The same taste which induces many persons of rank in our own day to marry opera dancers and actresses, in antiquity favoured the ambition of the Hetairæ, many of whom rose from their state of humiliation to be the wives of satraps and princes. This was the case with Glycera, whom after the death of Pythionica, Harpalos sent for from Athens, and domiciliated within his royal palace at Tarsos. He required her to be saluted and considered as his queen, and refused to be crowned unless in conjunction with her. Nay, he had even the hardihood to erect in the city of Rossos, a brazen statue to her, beside his own.[[123]] Herpyllis, one of the same sisterhood, won the heart of Aristotle, and was the mother of Nicomachos. She survived the philosopher, and was carefully provided for by his will.[[124]] Even Plato, whose genius and virtue are still the admiration of mankind, succumbed to the charms of Archæanassa, an Hetaira of Colophon, whose beauty, which long survived her youth, he celebrated in an epigram still extant.[[125]]

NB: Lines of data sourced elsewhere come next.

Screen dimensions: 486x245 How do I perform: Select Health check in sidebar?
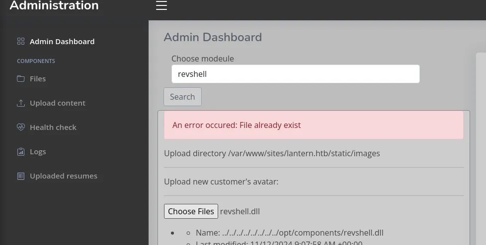53,127
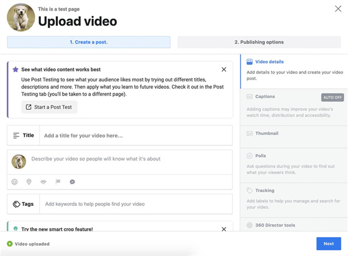Screen dimensions: 348x256
Task: Open the Thumbnail section
Action: (267, 133)
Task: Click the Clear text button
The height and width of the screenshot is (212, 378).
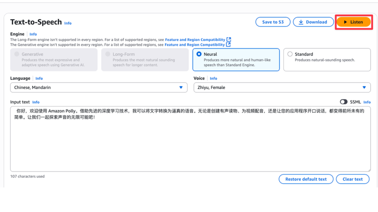Action: pos(352,179)
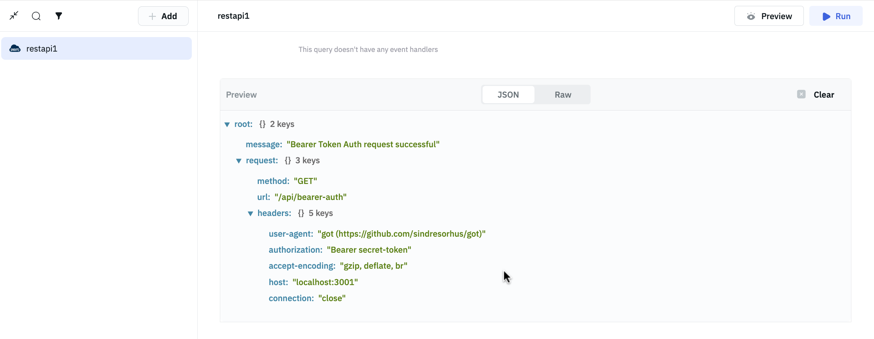This screenshot has width=874, height=339.
Task: Click the blue Run play icon
Action: 826,16
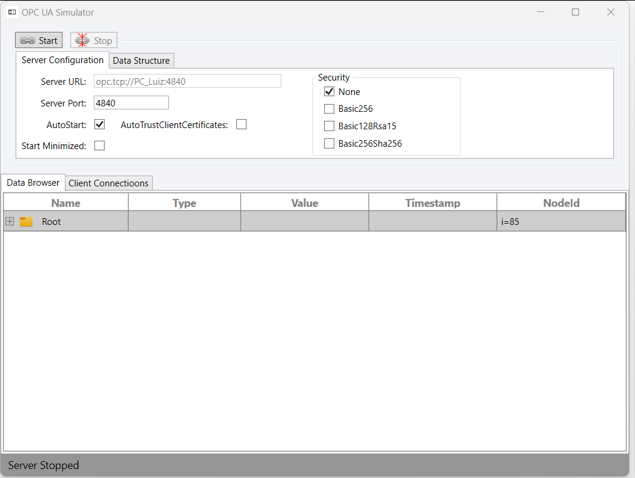Switch to the Data Structure tab
635x478 pixels.
pos(141,60)
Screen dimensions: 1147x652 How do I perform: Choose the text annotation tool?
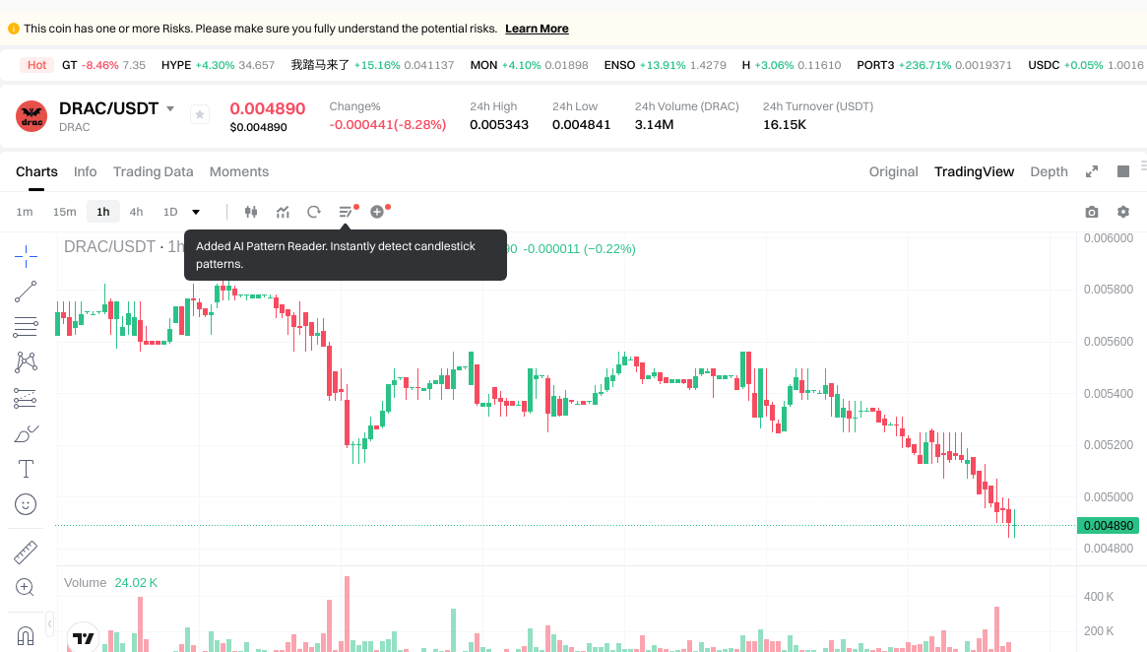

Of all these ladies, however, not even excepting Phryne, or the Sicilian Laïs,[[126]] Aspasia[[127]] has obtained the most widely extended fame. This illustrious woman, endowed by nature with a mind still more beautiful than her beautiful form, exercised over the fortunes of Athens an influence beyond the reach of the greatest queen. Her genius, unobserved for some time, by degrees drew around her all those whom the love of letters or ambition induced to cultivate their minds. Her house became a sort of club-room, where eloquence, politics, philosophy, mixed with badinage, were daily discussed, and whither even ladies of the highest rank resorted to acquire from Aspasia those accomplishments which were already beginning to be in fashion. From her Socrates professed to have in part acquired his knowledge of rhetoric, and it is extremely probable that he could trace to the habit of conversing with one so gifted by nature, so polished by rare society, something of that exquisite facility and lightness of manner which characterize his familiar dialectics. No doubt, we may attribute something of the reputation she acquired to the desire to disparage Pericles. It was thought that by appropriating many of his harangues to her they could bring him down nearer their own level. She was, in influence and celebrity, the Madame Roland of Athens, though living in times somewhat less troubled.